The shipping form is a reference to the sexual harassment allegations several young men lodged against Kevin Spacey. Considering this, the quick segment counts as one of the darkest moments in Borat Subsequent Moviefilm.

The Justin Trudeau double jab in Borat 2

Eagle-eyed viewers may note that Borat Subsequent Moviefilm's content warning mentions sexuality, drug use, foul language, nudity, and blackface (via Twitter). As Vice points out, the reason for that blackface warning becomes evident in a joke that happens roughly five minutes in, when the mockumentary briefly shows an image of Canadian Prime Minister Justin Trudeau in blackface. 

In the movie, Borat mistakes it as an image of a Black world leader, but the photo is actually a very real and very infamous one from a 2001 "Arabian Nights" party at West Point Grey Academy, where Trudeau appeared in a turban and robes, wearing brownface (via Time). The photo itself is a very Borat-like callback to an unsavory incident involving a politician, but the fact that Justin Trudeau is a reason for a blackface content warning in a movie like Borat Subsequent Moviefilm takes the jab to a completely different level. 

The Tom Hanks timeline doesn't quite match

Borat Subsequent Moviefilm delivers its biggest plot twist near the end, when it's revealed that the events of the movie were driven by the Kazakhstani leadership's plot to spread COVID-19, using Borat as their Patient Zero.

Unfortunately, if you compare the movie's timeline to real-world events, you'll quickly discover that Borat's meeting with Tom Hanks would be outright impossible. In order to go to Wuhan, China in time to start the pandemic, Borat would have needed to start his journey sometime in late 2019, and ABC News reported the pivotal Trump impersonator incident during Mike Pence's CPAC speech on February 11, 2020. Meanwhile, Hanks and his wife Rita Wilson announced their COVID-19 diagnosis on March 11. 

To be fair, while this might raise a few eyebrows among the more timeline-conscious fans, it's pretty easy to give this particular plot hole a pass. After all, if your movie has a chance of getting a Tom Hanks cameo, you just roll up your sleeves and shoehorn in that Tom Hanks cameo.

Borat 2's fictional version of Kazakhstan seems to buy into the flat Earth theory

Like its predecessor, Borat Subsequent Moviefilm is fond of milking every embarrassing situation to the maximum effect. However, the movie is also full of small, offhand puns that point toward a much larger universe of which the movie's events are only a tiny part.

One such gem comes in the pivotal yet low-key car discussion between Tutar and her "babysitter" Jeanise Jones, who tries to steer the young Ms. Sagdiyev away from Borat and his rather misguided attitudes on women. In an attempt to defend her father, Tutar notes, "My daddy is the smartest person in the whole, flat world." 

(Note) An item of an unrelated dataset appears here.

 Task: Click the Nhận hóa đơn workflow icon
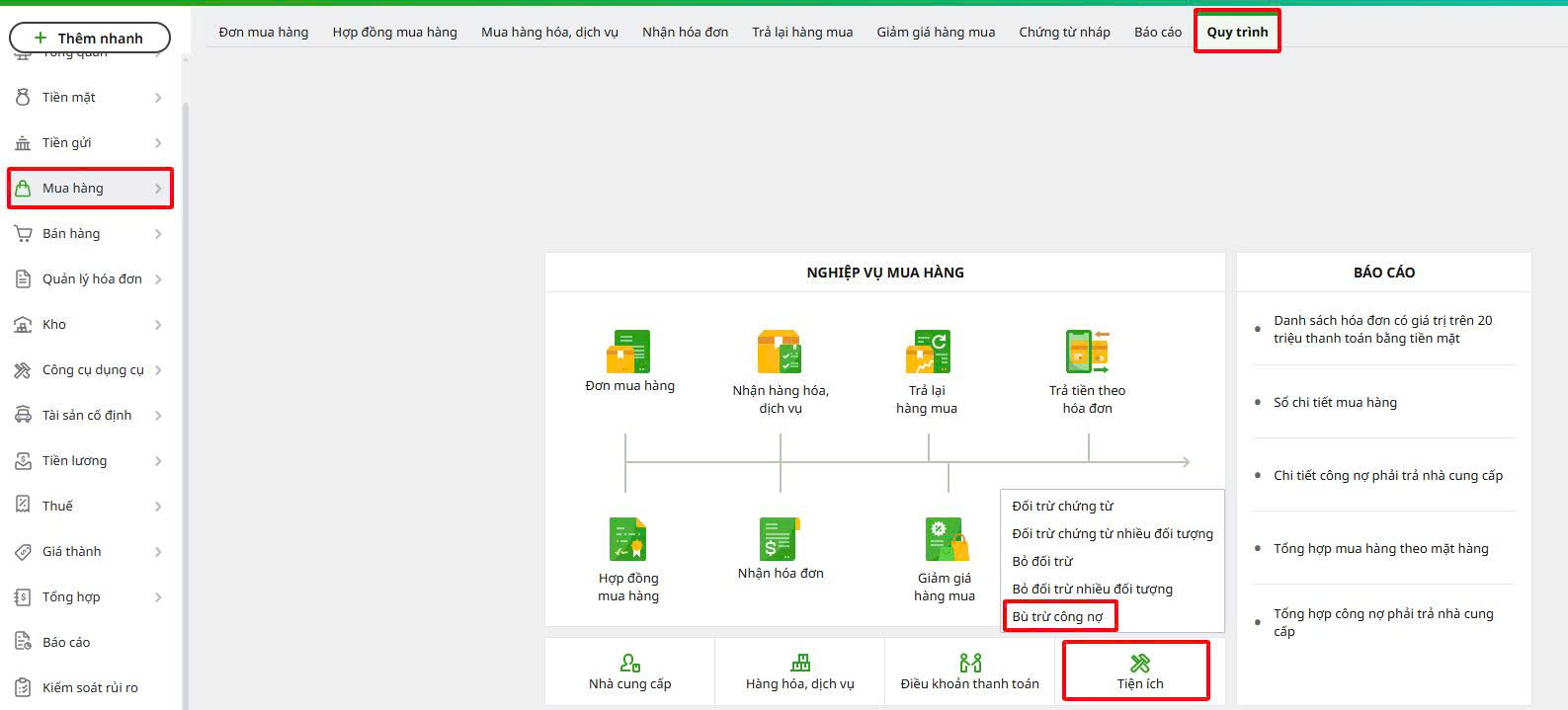click(780, 539)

Casual and quickly delivered as it is, the line in and of itself is T-shirt-worthy enough to make it into the movie's official trailer. However, it's gone in a moment, and Borat Subsequent Moviefilm never returns to the idea — leaving the viewer wondering just how Tutar came to buy into the flat Earth theory. Since the movie's beginning makes it clear that she grew up in a shed with just a TV for company, it's safe to assume that Tutar probably received her education from her country's national broadcasts — which, in turn, implies that Borat Subsequent Moviefilm's fictional version of Kazakhstan is on board with the flat Earth thing as well. 

Borat Subsequent Moviefilm: Delivery of Prodigious Bribe to American Regime for Make Benefit Once Glorious Nation of Kazakhstan is available to stream on Amazon Prime Video now.